Over 780 accounts queried, we see an average of 821 tickets handled by an account rep per month. Which is 27 tickets a day.
This is also likely a lowball estimate because we do have many accounts where the agent is not anywhere near “maxed out” on tickets. (Ex. accounts with under 30 tickets a day, or accounts that don’t have 1 dedicated rep, for example).
We saw larger customers with 2k-3k tickets per month being closed per agent. Consistently
Automation is only going to get stronger in the coming years. It’s our mission at Gorgias to see this 821 tickets/month/rep rise to 1821, 10,000 and even higher.
Takeaway: Hold your level 1 support agent accountable for closing 821 tickets a month. Naturally, this number will change from business to business and role to role.
As tickets get more complicated, they can take longer to respond. As your ticket count grows, consider breaking out “level 2” tickets, which are complex inquiries that need to be escalated to managers or discussed interdepartmentally. This helps with accountability at scale.
Over 921 accounts, we found an average number of touches required to close a ticket to be 1.76 responses.
This is significantly different than other industries, which average about 8 touches to close.
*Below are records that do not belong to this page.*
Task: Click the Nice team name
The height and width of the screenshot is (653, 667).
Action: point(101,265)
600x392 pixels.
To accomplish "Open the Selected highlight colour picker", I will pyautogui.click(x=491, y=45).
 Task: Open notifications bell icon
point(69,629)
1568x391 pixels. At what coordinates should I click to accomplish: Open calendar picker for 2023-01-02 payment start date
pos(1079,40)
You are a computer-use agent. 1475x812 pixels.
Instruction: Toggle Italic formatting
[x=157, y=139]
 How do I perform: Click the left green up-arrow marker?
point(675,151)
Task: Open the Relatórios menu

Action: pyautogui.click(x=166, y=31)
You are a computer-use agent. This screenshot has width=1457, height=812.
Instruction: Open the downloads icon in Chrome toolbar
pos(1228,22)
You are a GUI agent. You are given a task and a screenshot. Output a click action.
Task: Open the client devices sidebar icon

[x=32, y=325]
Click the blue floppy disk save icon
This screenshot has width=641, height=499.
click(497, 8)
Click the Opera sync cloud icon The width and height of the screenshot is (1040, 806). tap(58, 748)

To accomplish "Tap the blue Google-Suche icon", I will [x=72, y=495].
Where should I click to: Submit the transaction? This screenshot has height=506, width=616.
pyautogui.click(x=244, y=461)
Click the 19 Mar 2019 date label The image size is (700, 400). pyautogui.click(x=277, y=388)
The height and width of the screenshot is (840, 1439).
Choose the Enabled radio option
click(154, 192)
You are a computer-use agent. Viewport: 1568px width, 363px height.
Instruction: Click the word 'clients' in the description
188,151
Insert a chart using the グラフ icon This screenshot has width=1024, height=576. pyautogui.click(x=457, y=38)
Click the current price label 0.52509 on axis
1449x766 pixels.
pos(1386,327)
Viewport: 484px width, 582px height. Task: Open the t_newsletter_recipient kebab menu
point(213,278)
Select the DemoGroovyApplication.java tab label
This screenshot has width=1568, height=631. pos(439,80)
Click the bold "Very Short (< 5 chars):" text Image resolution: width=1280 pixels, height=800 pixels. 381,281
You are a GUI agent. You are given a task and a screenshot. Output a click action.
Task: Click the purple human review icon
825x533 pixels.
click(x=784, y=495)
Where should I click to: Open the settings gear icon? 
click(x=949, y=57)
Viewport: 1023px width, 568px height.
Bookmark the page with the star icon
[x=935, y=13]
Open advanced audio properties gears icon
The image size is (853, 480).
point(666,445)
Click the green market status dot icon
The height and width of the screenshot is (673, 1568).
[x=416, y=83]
Yet, another reason we need a report specific to our industry, because Ecommerce has significantly different problems. Most of our inquiries are relatively simple, and fairly repetitive.
While this varies from store to store, especially when you may need to request additional information, such as a shoe size, or alternative product replacement, the goal should always be to 1-touch close an Ecommerce customer support ticket.
I’ve seen stores that make the refund process long and laborious, asking for pictures of the damaged item, pictures of the box the product came in, etc. This is a bad practice that slows down resolution time and leaves customers unhappy.
Key Takeaway: Figure out how to streamline the return or exchange process so that the customer knows everything they have to do ahead of time, and they are coming to you with all the information you need to resolve their ticket in one touch.
And this isn’t to say that multiple touches are inherently bad, but a good customer support manager needs to build the processes to avoid repetitive multiple touch problems.
Being a larger company comes with many perks, especially when it comes to support.
Smaller stores tend to:
Not understand their product problems/solutions as well.
Have more sourcing issues (still trying to find the right supplier).
Not have invested fully in FAQs, enhanced product detail pages, activation sequences, and other ticket mitigation strategies.
Knowing this benchmark will help you understand how you are doing from a ticket mitigation standpoint.
Don’t feel alone. Preventative customer service is the #1 issue facing most Ecommerce teams, with 18.5% of teams being focused on it right now.
If you’re getting more support tickets per month, it may be time to invest in some ticket mitigation strategies, such as improving your FAQ page, sending out more information via an onboarding email sequence, or producing a video for customers to walk themselves through using your product for the first time.
We’ve followed this statistic since the start of Gorgias, and without fail we see a rush of tickets during and right after Black Friday/Cyber Monday.
Ecommerce brands are not staffing appropriately for this time of year, and it’s costing them real money.
Key Takeaway: Prepare better for the holiday rush. Consider hiring temporary workers or outsourcing just for December, to cover the volume. Keeping customers happy is worth the extra investment.